### Stored data
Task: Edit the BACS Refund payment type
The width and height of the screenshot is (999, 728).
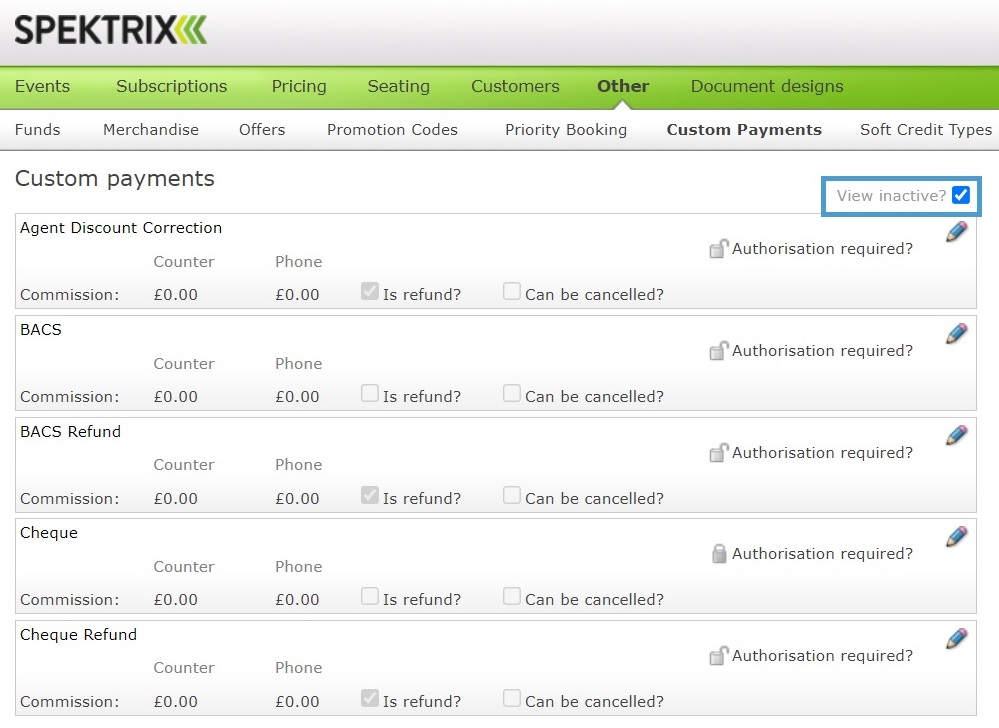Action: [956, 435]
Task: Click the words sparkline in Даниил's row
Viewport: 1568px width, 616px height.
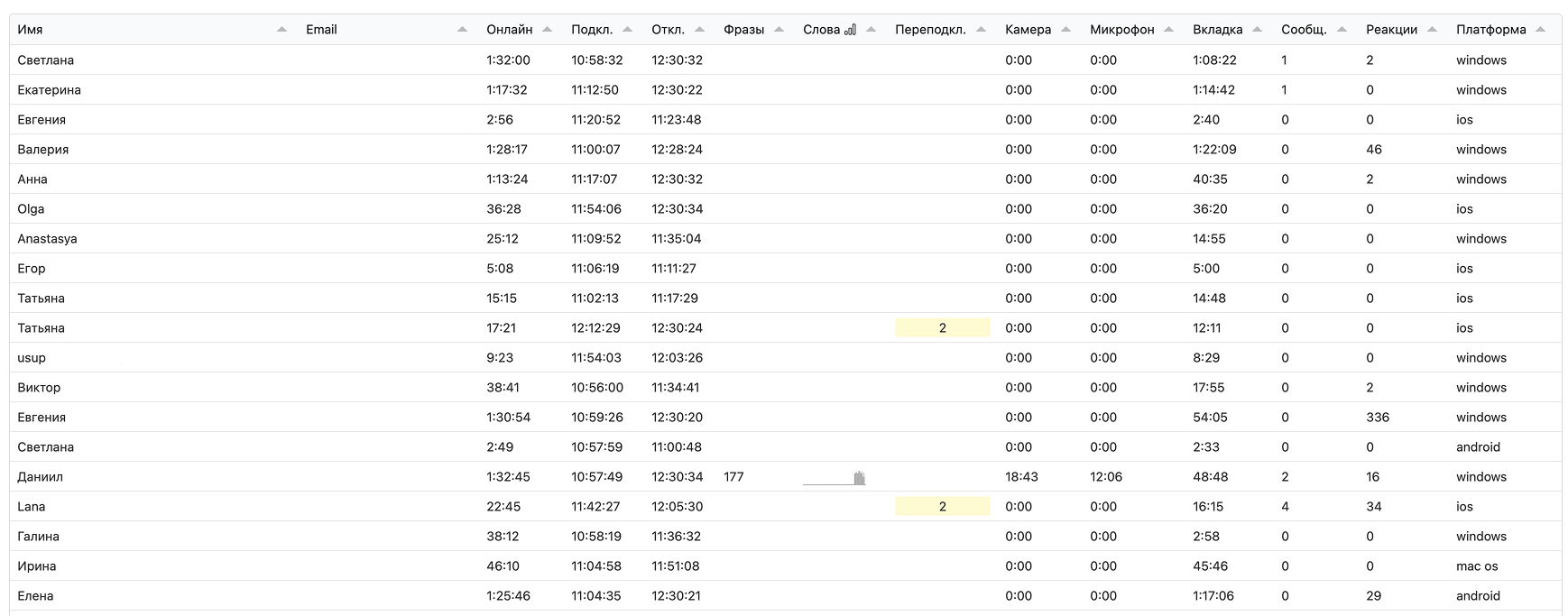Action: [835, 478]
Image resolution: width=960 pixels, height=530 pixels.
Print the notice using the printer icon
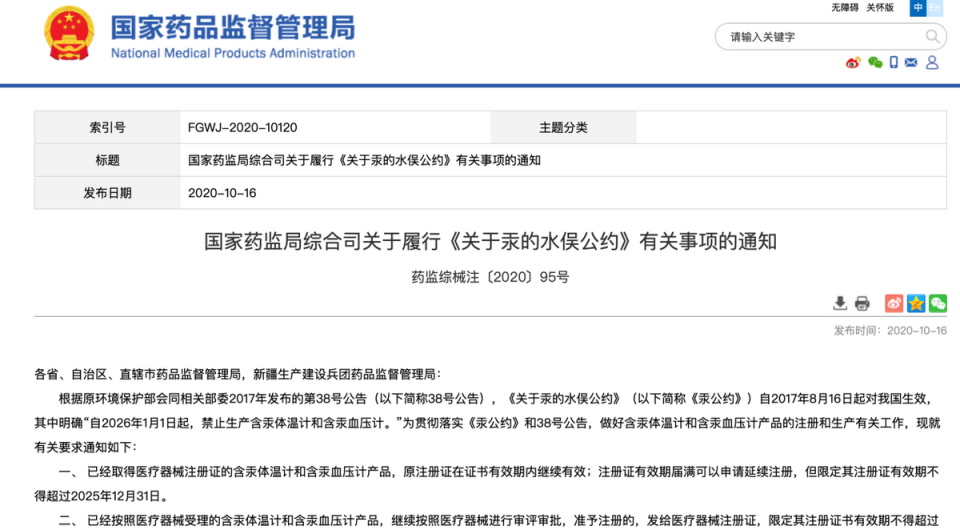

### BRIEF
A copy of each line in the data above that holds the string "Task" is needed.

### EXPECTED OUTPUT
Task: Edit the BACS Refund payment type
Task: Click the words sparkline in Даниил's row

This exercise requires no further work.